Hi, I have a WebGL game with a first-person point of view that locks the pointer to ensure the player can smoothly rotate the camera with their mouse. The pointer locks correctly when playtesting in the editor, when building and running locally in any browser, and on Firefox in the published/embedded form on Unity Play. However, in the Unity Play version in Chromium-based browsers, the pointer will disappear, but not lock, when clicking in the game area. This results in improper camera look mechanics (cutting off rotation at a certain angle due to the edge of the screen being reached). This occurs whether in full screen or not. Oddly, there is still a message displayed by the browser indicating that one can exit the pointer lock by pressing Esc.

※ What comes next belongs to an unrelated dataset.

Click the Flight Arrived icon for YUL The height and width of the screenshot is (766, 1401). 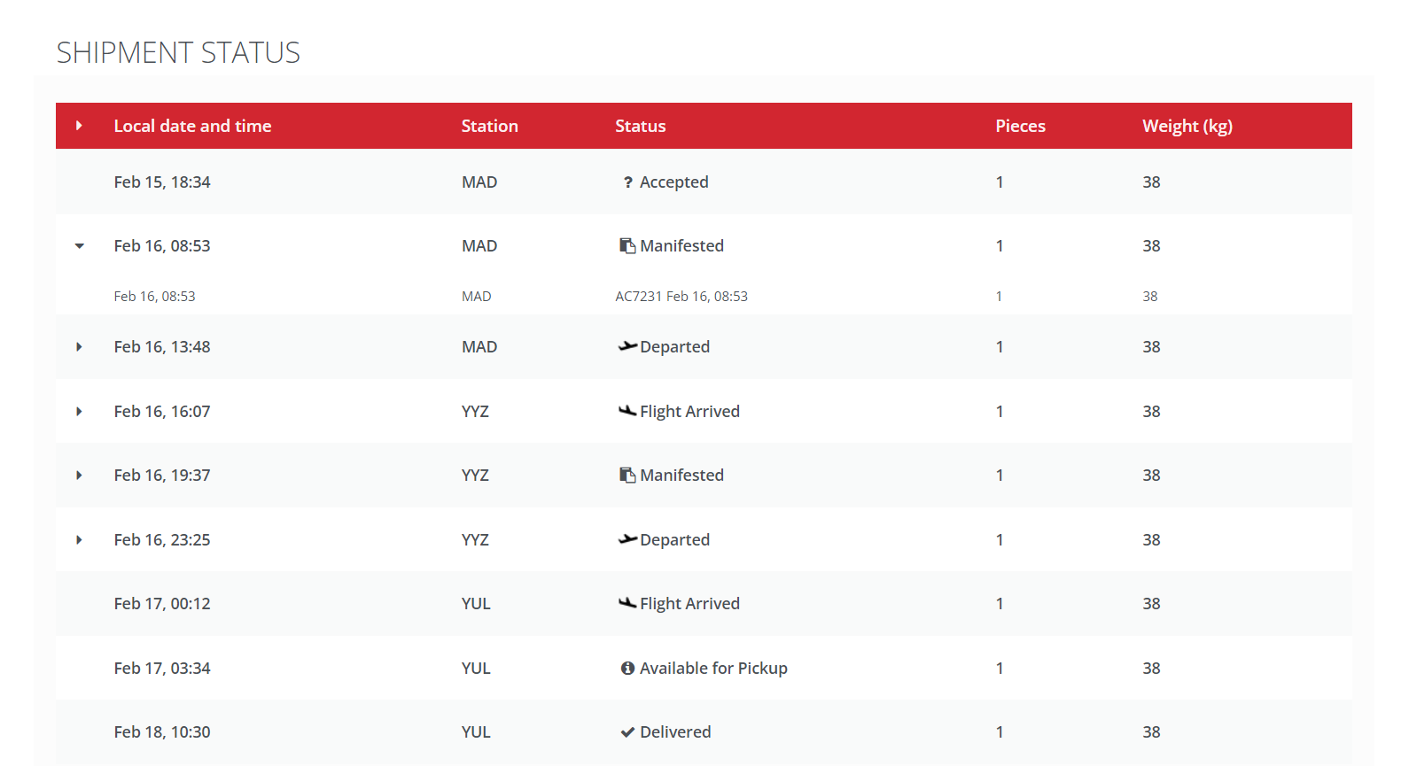coord(627,603)
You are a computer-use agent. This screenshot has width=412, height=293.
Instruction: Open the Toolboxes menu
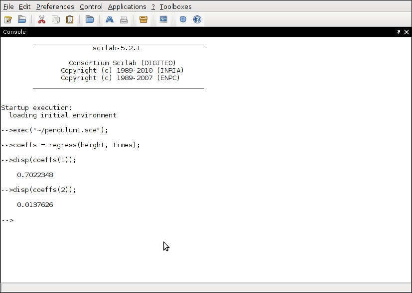tap(175, 6)
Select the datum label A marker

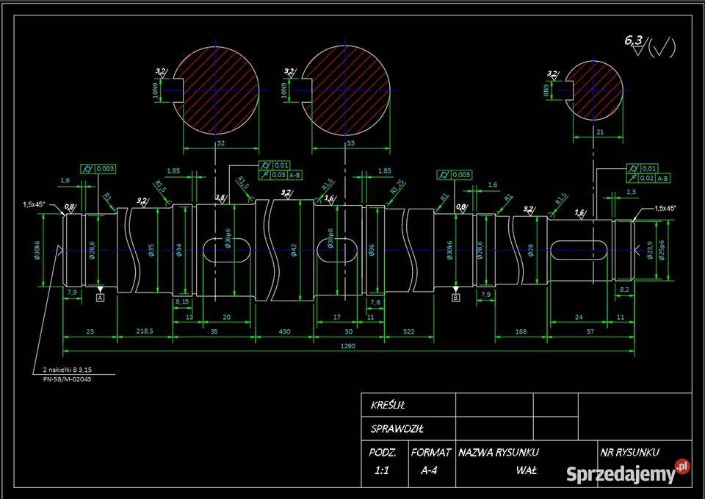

After reading that browsers may require an event in order to lock the cursor, I changed the cursor lock from occurring automatically to being attached to an invisible UI.Button that covers the entire UI space. So, the current way the pointer lock is implemented is through the method in the following script, which is attached to said button and linked to its OnClick() event handler:
using UnityEngine;
using UnityEngine.EventSystems;
public class CaptureMouse : MonoBehaviour
{
public void Capture()
{
Cursor.lockState = CursorLockMode.Locked;
Cursor.visible = false;
Debug.Log("Mouse captured");
}
}
The same issue occurs whether I use this approach or enable the pointer lock through an if InputAction.wasPressedThisFrame()-type condition in an Update() method on an arbitrary object, so it seems to me that the problem is likely with the locking functionality itself, not the condition through which it is triggered.
Why would this be working in Firefox and on local builds, but not on the Unity Play website on Chromium? Is there some sort of security approach Chromium takes that blocks proper pointer locking? Is there a way to deal with it?
If relevant, I have tried on Chrome 123.0.6312.105 and Vivaldi 7.8.3872.3 (both failing to capture pointer) and Firefox 123.0.1 (captures pointer successfully). All are running on Linux.